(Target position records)
######
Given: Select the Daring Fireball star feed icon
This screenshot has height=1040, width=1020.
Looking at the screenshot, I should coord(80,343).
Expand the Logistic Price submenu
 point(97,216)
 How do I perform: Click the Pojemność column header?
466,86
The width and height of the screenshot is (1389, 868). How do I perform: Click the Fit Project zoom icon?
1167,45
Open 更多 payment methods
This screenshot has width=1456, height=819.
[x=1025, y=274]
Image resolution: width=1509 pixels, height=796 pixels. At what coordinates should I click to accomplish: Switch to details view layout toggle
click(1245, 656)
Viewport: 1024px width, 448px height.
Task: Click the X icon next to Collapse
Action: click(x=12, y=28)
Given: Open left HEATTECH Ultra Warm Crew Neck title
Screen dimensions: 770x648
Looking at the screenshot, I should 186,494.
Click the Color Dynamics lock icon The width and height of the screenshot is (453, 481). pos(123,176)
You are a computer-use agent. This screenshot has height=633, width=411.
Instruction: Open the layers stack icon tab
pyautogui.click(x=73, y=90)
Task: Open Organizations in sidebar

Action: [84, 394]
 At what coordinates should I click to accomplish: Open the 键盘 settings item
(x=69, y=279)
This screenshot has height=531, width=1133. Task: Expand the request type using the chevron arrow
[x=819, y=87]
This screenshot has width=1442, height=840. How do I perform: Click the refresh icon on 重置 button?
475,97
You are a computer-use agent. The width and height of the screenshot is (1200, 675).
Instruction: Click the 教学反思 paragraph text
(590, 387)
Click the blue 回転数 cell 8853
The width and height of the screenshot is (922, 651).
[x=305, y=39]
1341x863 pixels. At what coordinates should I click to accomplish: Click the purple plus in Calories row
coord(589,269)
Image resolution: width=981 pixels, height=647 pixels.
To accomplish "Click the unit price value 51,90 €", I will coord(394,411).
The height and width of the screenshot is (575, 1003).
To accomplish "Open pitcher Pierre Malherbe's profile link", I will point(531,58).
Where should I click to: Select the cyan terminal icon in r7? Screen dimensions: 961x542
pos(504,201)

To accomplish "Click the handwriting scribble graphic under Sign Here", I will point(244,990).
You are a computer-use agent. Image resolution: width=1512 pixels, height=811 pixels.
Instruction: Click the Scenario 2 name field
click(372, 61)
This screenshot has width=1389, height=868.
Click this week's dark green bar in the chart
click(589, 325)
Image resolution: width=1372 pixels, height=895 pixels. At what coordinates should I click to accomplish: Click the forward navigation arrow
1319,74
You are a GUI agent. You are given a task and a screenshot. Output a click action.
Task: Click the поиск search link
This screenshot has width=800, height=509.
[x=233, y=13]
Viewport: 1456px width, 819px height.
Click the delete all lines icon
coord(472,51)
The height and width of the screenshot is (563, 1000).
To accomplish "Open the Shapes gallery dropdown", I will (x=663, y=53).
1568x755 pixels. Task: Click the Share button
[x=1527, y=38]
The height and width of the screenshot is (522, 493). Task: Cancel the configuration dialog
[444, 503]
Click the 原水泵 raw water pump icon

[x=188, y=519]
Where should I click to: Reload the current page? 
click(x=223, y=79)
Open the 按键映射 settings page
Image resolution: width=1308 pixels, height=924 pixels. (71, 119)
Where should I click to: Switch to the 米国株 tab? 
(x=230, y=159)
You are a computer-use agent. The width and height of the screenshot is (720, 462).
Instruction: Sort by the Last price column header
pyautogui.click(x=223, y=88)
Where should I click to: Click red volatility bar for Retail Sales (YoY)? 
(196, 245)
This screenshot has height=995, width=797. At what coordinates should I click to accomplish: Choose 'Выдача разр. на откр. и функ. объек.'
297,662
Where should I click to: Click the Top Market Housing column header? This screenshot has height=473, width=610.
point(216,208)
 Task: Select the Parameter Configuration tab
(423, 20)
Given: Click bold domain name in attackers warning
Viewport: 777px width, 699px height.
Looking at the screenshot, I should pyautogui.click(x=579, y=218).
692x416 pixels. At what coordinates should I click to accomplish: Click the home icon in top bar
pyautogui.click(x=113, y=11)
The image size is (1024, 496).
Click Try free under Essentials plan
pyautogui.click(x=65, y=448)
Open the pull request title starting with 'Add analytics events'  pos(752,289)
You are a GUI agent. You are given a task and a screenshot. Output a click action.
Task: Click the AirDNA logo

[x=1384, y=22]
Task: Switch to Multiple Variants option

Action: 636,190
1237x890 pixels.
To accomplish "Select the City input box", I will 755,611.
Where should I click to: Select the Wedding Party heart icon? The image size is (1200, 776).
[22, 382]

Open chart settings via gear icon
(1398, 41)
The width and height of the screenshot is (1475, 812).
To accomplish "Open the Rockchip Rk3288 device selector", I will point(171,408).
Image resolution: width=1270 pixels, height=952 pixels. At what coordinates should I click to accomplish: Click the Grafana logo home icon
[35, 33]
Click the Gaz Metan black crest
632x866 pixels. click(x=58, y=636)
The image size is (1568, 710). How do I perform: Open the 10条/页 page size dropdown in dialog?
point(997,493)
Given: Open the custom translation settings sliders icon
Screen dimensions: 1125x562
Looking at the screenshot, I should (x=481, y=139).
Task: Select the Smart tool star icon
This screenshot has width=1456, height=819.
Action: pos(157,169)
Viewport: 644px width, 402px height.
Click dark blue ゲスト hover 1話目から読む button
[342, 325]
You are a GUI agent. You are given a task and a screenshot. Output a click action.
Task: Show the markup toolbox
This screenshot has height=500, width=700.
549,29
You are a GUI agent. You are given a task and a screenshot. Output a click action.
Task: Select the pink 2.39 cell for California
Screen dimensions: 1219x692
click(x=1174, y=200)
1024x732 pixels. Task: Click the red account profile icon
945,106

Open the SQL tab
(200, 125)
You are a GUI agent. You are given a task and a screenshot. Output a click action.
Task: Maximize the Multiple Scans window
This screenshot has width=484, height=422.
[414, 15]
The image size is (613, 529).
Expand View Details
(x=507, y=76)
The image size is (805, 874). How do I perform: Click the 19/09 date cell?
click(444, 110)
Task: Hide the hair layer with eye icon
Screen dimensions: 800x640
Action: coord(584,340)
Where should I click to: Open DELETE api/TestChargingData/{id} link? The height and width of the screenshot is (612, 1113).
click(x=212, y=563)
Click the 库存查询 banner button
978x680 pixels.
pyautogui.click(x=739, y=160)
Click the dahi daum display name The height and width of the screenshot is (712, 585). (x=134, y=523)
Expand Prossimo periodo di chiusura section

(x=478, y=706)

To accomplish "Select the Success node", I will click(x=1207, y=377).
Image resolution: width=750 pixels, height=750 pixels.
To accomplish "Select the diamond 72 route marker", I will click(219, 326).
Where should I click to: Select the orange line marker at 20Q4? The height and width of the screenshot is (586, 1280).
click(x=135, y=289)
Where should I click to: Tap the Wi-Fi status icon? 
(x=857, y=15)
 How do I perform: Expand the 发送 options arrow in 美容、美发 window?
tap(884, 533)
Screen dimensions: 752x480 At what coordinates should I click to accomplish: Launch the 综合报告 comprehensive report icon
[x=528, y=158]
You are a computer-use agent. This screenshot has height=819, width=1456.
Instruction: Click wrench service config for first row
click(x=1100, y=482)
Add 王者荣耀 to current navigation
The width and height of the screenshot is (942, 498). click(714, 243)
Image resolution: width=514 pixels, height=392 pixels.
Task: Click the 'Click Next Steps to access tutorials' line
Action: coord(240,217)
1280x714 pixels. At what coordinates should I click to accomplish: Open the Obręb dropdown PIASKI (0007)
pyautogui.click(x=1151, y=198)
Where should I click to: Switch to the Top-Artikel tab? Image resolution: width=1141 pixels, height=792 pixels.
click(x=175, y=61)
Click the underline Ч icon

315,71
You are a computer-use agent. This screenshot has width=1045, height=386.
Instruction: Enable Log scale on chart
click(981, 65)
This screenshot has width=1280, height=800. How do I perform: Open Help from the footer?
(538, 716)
######
◆ **Problem to work on**:
Output the listing from its first line through the line containing "Click the Color" as a JSON list of strings, one string per line and no blank lines.

◆ **Written solution**:
[
  "Given: Select the Daring Fireball star feed icon",
  "This screenshot has height=1040, width=1020.",
  "Looking at the screenshot, I should coord(80,343).",
  "Expand the Logistic Price submenu",
  " point(97,216)",
  " How do I perform: Click the Pojemność column header?",
  "466,86",
  "The width and height of the screenshot is (1389, 868). How do I perform: Click the Fit Project zoom icon?",
  "1167,45",
  "Open 更多 payment methods",
  "This screenshot has width=1456, height=819.",
  "[x=1025, y=274]",
  "Image resolution: width=1509 pixels, height=796 pixels. At what coordinates should I click to accomplish: Switch to details view layout toggle",
  "click(1245, 656)",
  "Viewport: 1024px width, 448px height.",
  "Task: Click the X icon next to Collapse",
  "Action: click(x=12, y=28)",
  "Given: Open left HEATTECH Ultra Warm Crew Neck title",
  "Screen dimensions: 770x648",
  "Looking at the screenshot, I should 186,494.",
  "Click the Color Dynamics lock icon The width and height of the screenshot is (453, 481). pos(123,176)"
]